Getting Teachers Where They’re Needed Most: Insights from Sierra Leone’s GIS-Supported Preference Matching Algorithm

This summary discusses the conversation from a virtual meeting that covers lessons and what worked with the Sierra Leone GIS preference matching algorithm and lessons from other regions including South America.
Sierra Leone faces long-standing teacher deployment challenges: too few qualified teachers in the rural and remote schools, high turnover in certain regions, subject specialist shortages, and striking underrepresentation of female teachers on payroll in remote communities. These inequalities undermine learning outcomes and widen the gap between urban and rural learners.
To address this, the Teaching Service Commission (TSC), in partnership with EdTech Hub, the Learning Generation Initiative (LGI), and Fab Inc., introduced a GIS-supported preference matching algorithm during the 2024/25 deployment cycle. Inspired by the Nobel-prize winning matching algorithm used to solve health worker allocation issues in the US & Ethiopia, the algorithm aims to place the right teachers in the right schools using transparent, data-driven criteria. Sierra Leone is among the few countries in the world to use such an innovative approach to deploy teachers to schools.

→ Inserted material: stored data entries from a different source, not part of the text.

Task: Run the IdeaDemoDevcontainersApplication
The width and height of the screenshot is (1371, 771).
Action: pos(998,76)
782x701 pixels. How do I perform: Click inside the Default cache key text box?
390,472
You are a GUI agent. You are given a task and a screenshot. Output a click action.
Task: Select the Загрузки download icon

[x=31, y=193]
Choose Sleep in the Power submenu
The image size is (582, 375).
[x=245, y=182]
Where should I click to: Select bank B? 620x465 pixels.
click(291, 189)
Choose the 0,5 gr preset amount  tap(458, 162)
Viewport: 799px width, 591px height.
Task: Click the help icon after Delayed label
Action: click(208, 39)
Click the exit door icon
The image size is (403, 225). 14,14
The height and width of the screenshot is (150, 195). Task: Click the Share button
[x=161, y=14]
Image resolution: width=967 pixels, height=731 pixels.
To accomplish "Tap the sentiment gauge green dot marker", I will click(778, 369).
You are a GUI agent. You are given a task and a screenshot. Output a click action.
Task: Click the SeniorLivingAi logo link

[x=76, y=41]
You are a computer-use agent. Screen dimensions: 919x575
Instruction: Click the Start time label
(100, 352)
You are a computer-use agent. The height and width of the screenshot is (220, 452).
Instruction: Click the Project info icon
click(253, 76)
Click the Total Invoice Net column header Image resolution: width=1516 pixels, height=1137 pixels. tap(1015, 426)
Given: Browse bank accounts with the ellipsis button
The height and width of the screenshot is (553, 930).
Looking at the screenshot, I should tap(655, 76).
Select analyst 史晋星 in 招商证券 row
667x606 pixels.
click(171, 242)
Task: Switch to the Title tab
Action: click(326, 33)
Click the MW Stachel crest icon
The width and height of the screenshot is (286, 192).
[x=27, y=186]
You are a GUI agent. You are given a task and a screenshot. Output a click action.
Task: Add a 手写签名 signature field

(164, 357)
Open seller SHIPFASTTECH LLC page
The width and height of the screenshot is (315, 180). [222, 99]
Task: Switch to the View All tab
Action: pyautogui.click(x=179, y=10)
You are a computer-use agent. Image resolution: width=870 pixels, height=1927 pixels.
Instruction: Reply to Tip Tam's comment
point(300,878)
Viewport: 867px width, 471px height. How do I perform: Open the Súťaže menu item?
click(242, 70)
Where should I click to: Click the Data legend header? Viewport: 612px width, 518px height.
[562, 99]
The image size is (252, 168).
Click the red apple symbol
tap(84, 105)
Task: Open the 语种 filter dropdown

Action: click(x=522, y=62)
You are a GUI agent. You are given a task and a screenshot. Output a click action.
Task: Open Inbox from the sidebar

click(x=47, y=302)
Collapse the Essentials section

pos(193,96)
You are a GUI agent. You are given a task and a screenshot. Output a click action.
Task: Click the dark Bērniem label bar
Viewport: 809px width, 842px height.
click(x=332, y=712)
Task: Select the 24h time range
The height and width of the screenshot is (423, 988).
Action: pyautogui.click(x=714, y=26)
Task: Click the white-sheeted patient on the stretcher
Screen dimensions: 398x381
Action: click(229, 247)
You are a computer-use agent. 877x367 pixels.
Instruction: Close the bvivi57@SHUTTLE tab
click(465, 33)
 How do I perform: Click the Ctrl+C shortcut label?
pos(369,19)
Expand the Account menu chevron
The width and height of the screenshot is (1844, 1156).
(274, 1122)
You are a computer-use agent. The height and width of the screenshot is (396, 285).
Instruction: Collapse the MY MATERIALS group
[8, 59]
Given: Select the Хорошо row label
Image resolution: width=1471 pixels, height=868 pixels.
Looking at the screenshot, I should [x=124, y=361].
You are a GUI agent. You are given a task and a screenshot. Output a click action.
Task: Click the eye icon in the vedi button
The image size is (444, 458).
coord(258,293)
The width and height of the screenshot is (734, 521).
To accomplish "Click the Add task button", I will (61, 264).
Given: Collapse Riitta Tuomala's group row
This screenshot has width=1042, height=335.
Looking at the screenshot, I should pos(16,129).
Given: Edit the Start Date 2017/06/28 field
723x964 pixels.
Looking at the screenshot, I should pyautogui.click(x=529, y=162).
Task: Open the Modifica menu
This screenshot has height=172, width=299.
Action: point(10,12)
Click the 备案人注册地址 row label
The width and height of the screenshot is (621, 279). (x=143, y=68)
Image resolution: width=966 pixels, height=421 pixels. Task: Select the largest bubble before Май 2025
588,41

This webinar brought together policymakers, researchers, and technical experts to share what worked, what didn’t and what Sierra Leone’s experience means for other countries facing similar challenges. The webinar also brought in comparative insights from Latin America, where similar centralised teacher assignment reforms have been implemented in countries such as Ecuador, Peru and Chile.
Watch the webinar here
Featured speakers 🔉
- Taskeen Adam, Senior Research Lead, EdTech Hub
- Lans Keifala, Chairman, Teaching Service Commission
- Katie Godwin, Head of Research, Learning Generation Initiative
- Tomáš Koutecký, Education Economist, Fab Inc
- Madleen Madina Frazer, Country Lead, EdTech Hub Sierra Leone
- Gregory Elacqua, Principal Economist, Education Division, Inter-American Development Bank
Key takeaways 📝
1. Sierra Leone’s deployment challenge is multifaceted
The Teaching Service Commission highlighted several structural challenges that the new matching algorithm is designed to tackle. Remote schools continue to face shortages of qualified teachers, while some regions experience high turnover that disrupts continuity in learning. At the secondary level, many schools lack subject specialists, and female teachers remain underrepresented in hard-to-reach areas. The Commission also noted persistent inequities in how teachers are distributed across the system.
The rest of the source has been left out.